I'm sorry, but even if I am maximally charitable and assume that everything you are saying is meaningful and makes sense, it still has essentially nothing to do with the original article. The original article is about imposing constraints on the weights of a neural network, during training, so that they lie on a particular manifold inside the overall weight space. The "modular" part is about being able to specify these constraints separately for individual layers or modules of a network and then compose them together into a meaningful constraint for the global network.
You are talking about latent space during inference, not weight space during training, and you are talking about interleaving tokens with random Gaussian tokens, not constraining values to lie on a manifold within a larger space.

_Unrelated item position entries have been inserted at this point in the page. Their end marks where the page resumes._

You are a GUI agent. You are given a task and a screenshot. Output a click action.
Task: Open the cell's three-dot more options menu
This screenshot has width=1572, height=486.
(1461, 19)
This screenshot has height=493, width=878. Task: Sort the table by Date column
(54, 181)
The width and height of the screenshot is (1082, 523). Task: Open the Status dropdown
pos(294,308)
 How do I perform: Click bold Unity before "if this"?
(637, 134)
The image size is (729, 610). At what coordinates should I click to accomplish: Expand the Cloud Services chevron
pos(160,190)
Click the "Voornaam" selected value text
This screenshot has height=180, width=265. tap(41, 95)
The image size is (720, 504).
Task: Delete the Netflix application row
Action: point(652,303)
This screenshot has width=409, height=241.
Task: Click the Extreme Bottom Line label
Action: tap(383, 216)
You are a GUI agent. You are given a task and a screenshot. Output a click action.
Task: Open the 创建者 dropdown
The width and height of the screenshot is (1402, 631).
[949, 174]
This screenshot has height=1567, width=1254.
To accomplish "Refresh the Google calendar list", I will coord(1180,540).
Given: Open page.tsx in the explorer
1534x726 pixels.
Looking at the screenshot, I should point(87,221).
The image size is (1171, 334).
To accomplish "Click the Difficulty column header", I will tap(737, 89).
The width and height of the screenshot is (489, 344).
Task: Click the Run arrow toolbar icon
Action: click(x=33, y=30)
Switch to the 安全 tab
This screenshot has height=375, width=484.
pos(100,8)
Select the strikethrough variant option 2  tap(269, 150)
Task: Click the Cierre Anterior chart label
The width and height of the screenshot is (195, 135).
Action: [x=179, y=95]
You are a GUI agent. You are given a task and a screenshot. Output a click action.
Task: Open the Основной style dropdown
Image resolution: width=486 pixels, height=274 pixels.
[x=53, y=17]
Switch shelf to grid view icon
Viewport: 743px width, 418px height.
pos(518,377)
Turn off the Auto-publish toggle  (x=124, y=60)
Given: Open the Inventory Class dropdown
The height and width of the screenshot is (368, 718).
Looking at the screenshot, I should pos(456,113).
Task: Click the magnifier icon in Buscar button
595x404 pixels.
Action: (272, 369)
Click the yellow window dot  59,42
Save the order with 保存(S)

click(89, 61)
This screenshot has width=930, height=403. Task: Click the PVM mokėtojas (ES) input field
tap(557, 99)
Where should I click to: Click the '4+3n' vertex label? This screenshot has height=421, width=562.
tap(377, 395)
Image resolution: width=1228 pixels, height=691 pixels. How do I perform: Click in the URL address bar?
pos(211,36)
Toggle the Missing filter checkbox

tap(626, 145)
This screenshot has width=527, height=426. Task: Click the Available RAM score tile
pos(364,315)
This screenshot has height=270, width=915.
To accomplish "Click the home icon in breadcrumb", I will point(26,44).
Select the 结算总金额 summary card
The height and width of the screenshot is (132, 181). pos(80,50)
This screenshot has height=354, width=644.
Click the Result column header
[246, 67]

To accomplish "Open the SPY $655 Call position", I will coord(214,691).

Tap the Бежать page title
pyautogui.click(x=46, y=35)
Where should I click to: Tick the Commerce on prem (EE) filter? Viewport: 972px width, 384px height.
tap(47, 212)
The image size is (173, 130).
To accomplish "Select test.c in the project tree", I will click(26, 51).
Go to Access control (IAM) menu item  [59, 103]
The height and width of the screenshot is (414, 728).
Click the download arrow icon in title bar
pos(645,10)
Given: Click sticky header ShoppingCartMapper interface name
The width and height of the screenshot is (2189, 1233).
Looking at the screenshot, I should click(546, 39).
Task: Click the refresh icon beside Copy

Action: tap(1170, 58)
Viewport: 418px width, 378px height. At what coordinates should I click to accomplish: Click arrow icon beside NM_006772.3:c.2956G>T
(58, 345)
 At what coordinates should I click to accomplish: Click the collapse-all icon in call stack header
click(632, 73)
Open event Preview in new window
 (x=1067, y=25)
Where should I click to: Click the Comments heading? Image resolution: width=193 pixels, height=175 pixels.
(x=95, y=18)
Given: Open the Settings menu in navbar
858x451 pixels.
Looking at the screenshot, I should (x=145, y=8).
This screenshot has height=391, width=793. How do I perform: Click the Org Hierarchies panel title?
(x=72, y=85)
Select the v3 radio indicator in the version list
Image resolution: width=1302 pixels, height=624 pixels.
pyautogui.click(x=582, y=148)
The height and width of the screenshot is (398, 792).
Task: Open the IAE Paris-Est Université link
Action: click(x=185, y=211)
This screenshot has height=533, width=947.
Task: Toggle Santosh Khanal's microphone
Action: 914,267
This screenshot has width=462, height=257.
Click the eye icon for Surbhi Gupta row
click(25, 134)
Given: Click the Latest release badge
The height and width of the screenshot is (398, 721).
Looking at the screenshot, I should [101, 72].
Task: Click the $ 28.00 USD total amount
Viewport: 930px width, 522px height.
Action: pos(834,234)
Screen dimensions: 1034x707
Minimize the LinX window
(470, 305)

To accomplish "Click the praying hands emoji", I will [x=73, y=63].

Whether or not the thing you are describing is meaningful or useful, it is basically unrelated to the original article, and you are not using the term "modular manifold" to refer to the same thing.
hmm / hear you. my point wasn't that we are applying modular manifolds in the same way it was that we are working on model reliability from two extremal ends using the same principle. there are various ways to induce modular manifolds in model at various levels of resolution / power. we started at outside / working in level and so it works with any black-box model out of the box and zero knowledge needed, dont even need to know token dictionary to show effect.
We're already working on pushing construction deeper into model both architecture and training. currently that's for fine-tuning and ultimately full architecture shrinkage / pruning and raw training vs. just fine-tuning etc.
& it was just great to see someone else using modular manifolds even if they are using them at the training stage vs. inference stage. they're exploiting modular form at training, we're doing it at inference. cool to see.
You are talking about latent space during inference, not weight space during training, and you are talking about interleaving tokens with random Gaussian tokens, not constraining values to lie on a manifold within a larger space. Whether or not the thing you are describing is meaningful or useful, it is basically unrelated to the original article, and you are not using the term "modular manifold" to refer to the same thing.